Por sua vez, a Corte observou: o “direito penal é a mais restritiva e severa imposição de responsabilidade pela conduta ilícita” particularmente por impor penas restritivas de liberdade.

395 A questão foi tratada nos casos Steel and Morris vs. United Kingdom e Kulus and Tózycki v. Poland. 396 CORTE IDH, 2009, p. 19.
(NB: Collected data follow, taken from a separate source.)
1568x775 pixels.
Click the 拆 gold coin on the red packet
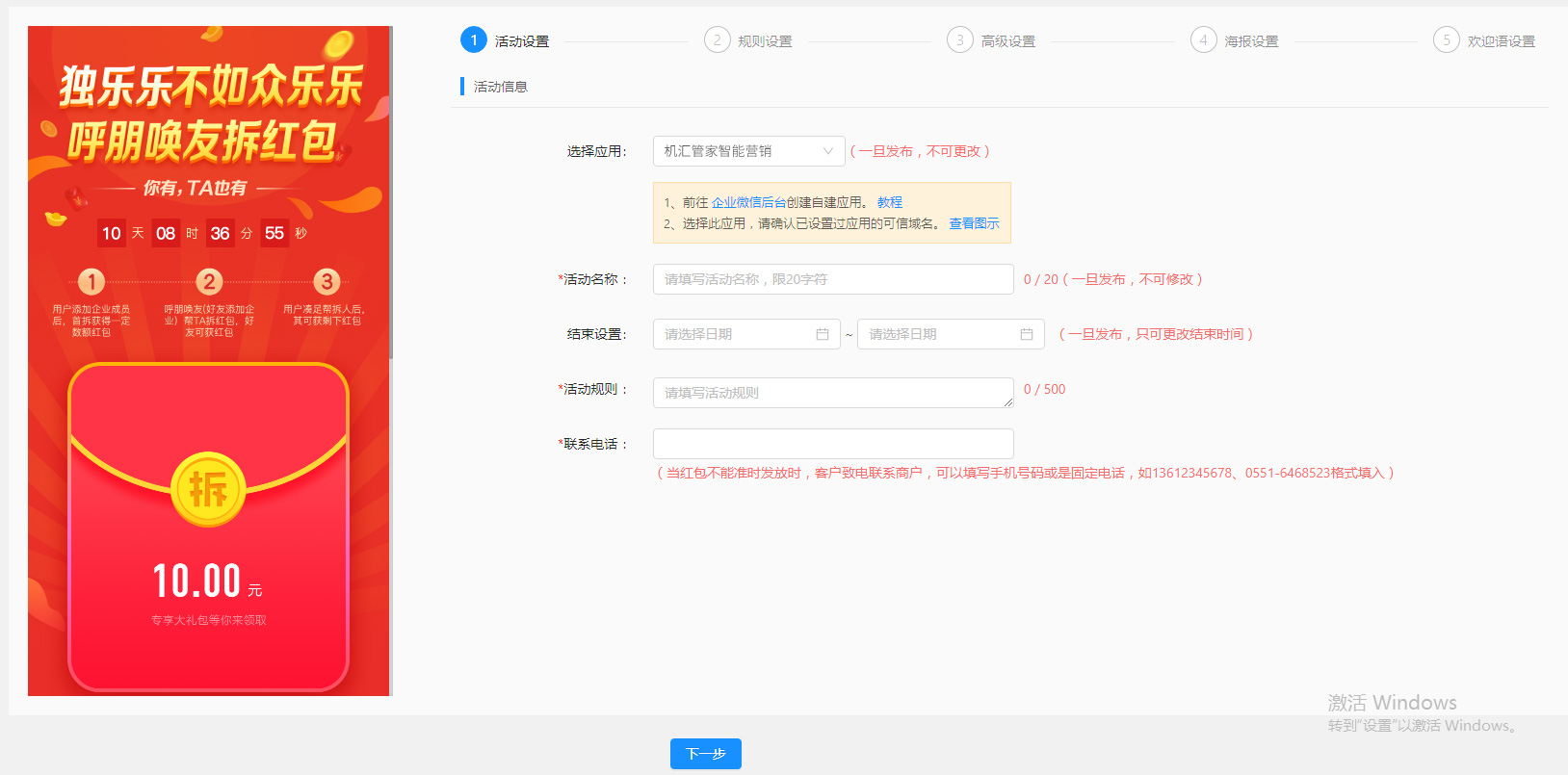[x=208, y=489]
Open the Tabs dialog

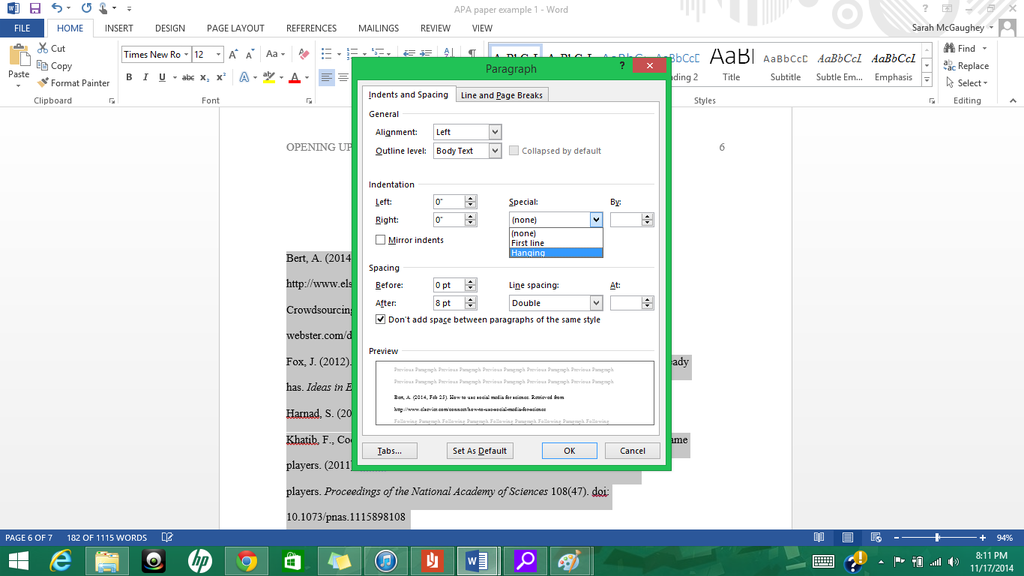390,450
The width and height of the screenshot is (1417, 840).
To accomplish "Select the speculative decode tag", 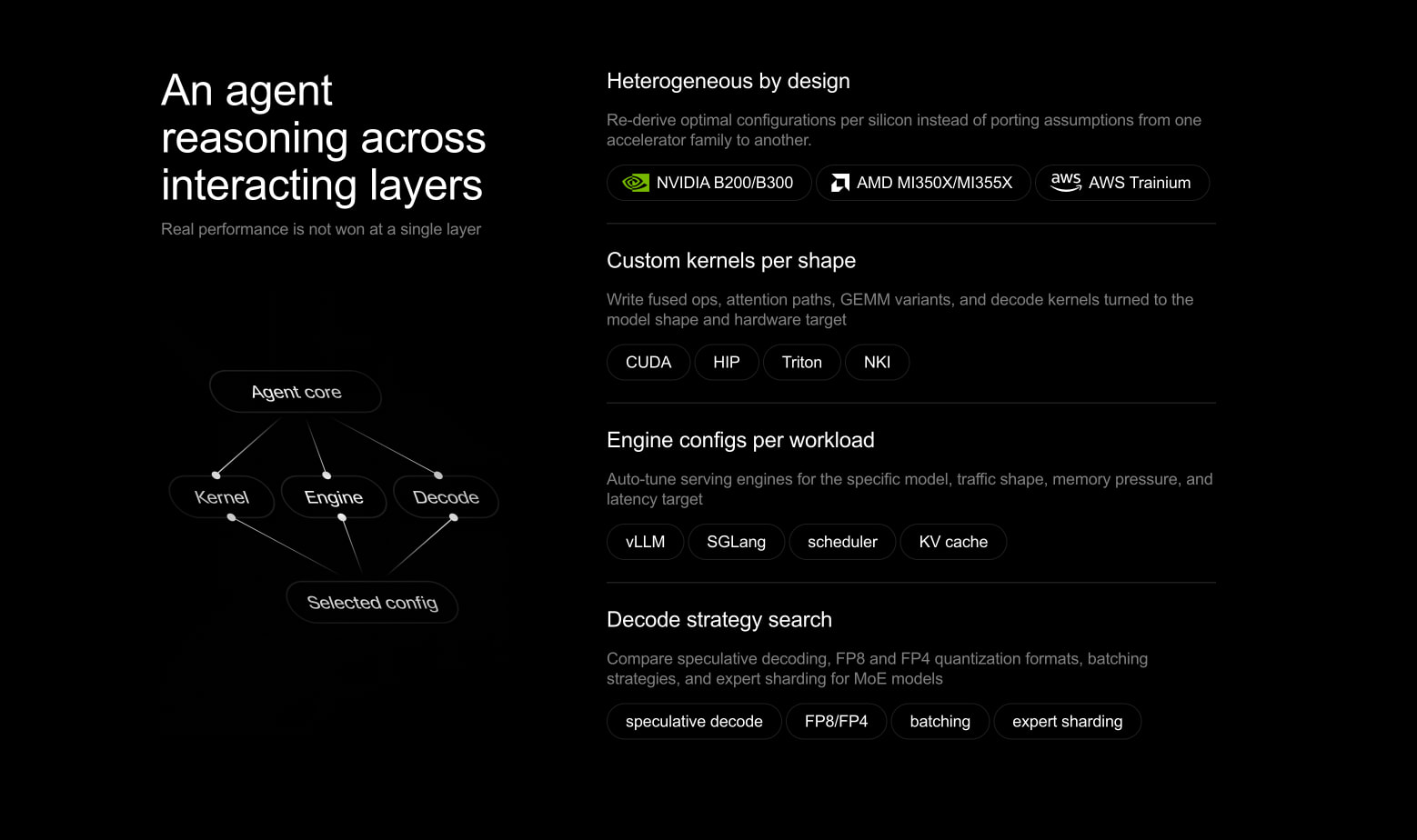I will pyautogui.click(x=694, y=721).
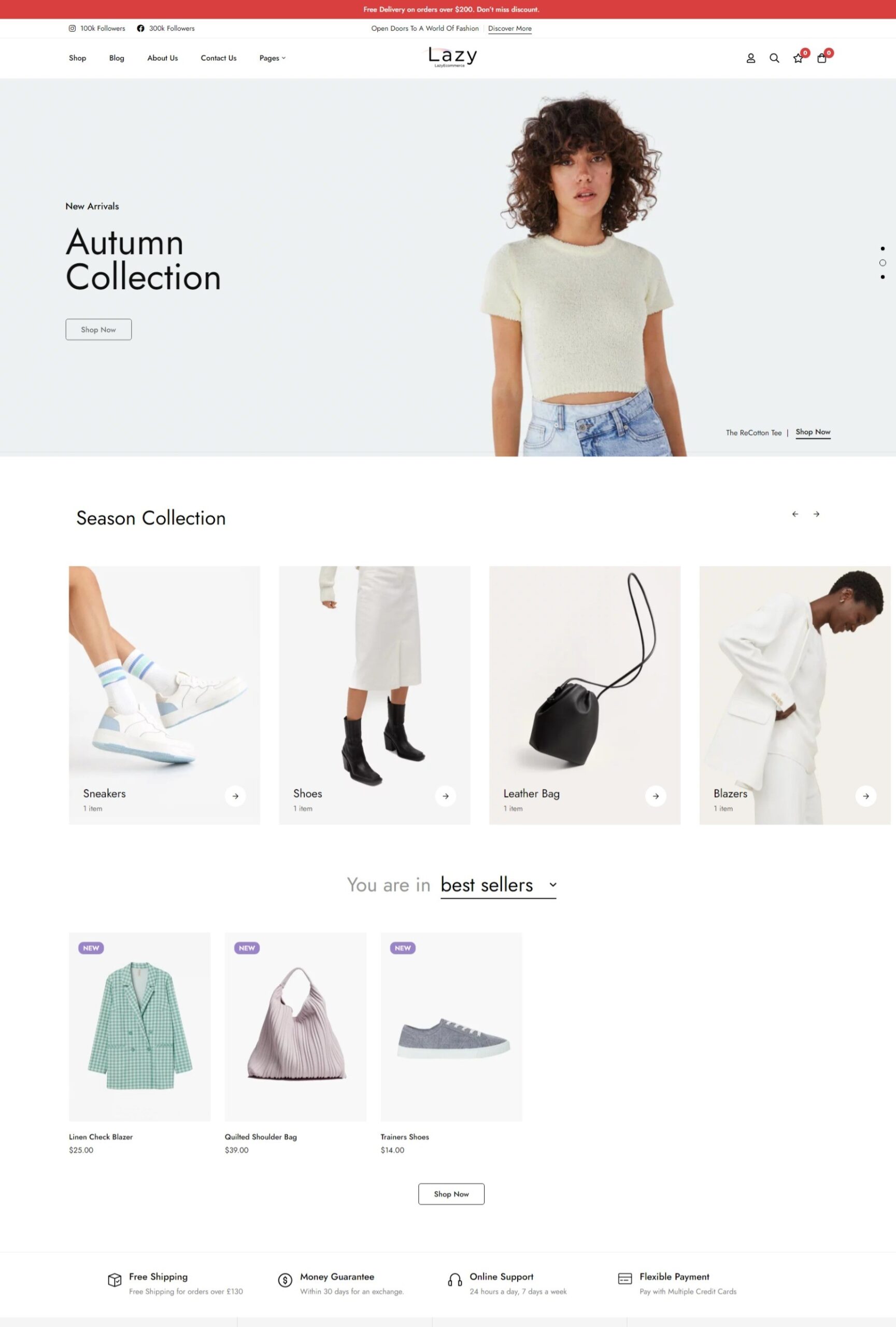Screen dimensions: 896x1327
Task: Click the Facebook 300k Followers icon
Action: [140, 28]

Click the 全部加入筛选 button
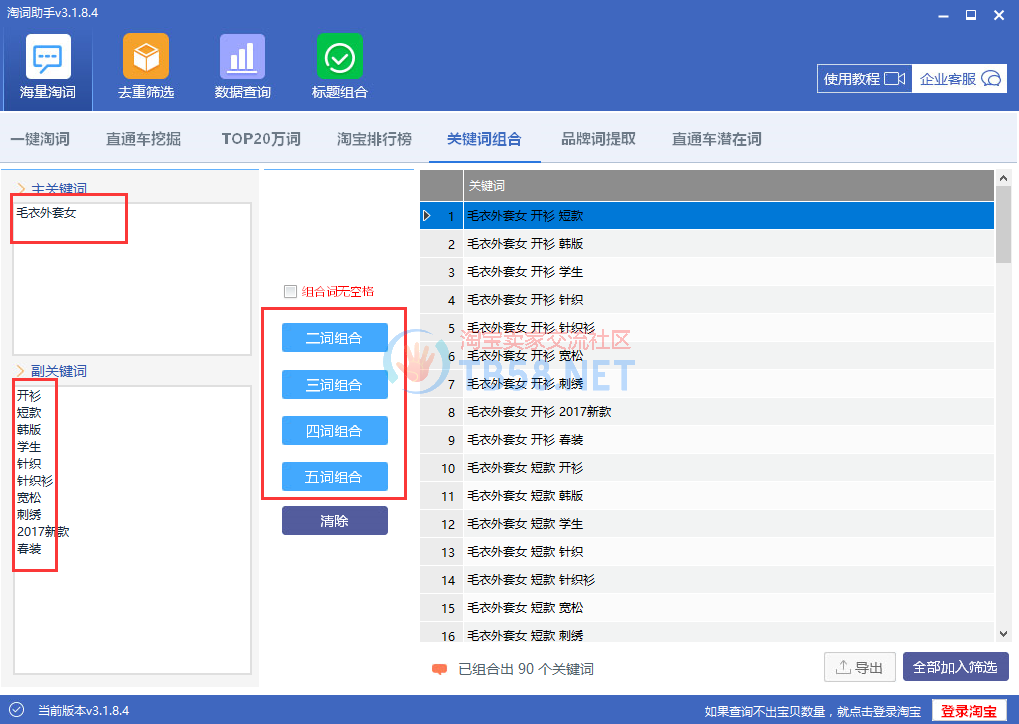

Assim, o uso da via penal deve responder ao princípio da intervenção mínima, por causa da natureza do direito penal como última proporção. Na sociedade democrática o poder punitivo só pode ser exercido na medida necessária para proteger bens jurídicos fundamentais dos ataques mais graves.

A necessidade de usar processo penal para impor mais reponsabildades ao direito à liberdade de expressão deve ser cuidadosamente analisada e vai depender das especificidades de cada caso. Para fazer isso, deve-se considerar o bem que se destina a proteger, a extrema gravidade da conduta do emissor, o dolo com que autou, as características do dano injusto causado, as características da pessoa cuja honra ou reputação se pretende salvaguardar, os meios pelos quais se pretendia causar danos e outras informações que mostra a necessidade absoluta de usar, de forma excepcional, medidas penais397.

Sobre a questão, o Tribunal venezelano julgou Urson Ramirez por ter emitido uma opinião inverídica. Para a Corte Interamericana de Direitos Humanos, a opinião não pode ser objeto de sanção, ainda mais quando está condicionada à comprovação dos fatos sobre os quais se baseia. Assim, a Corte IDH conclui que o Estado da Venezuela violou o princípio da legalidade e o direito de liberdade de expressão.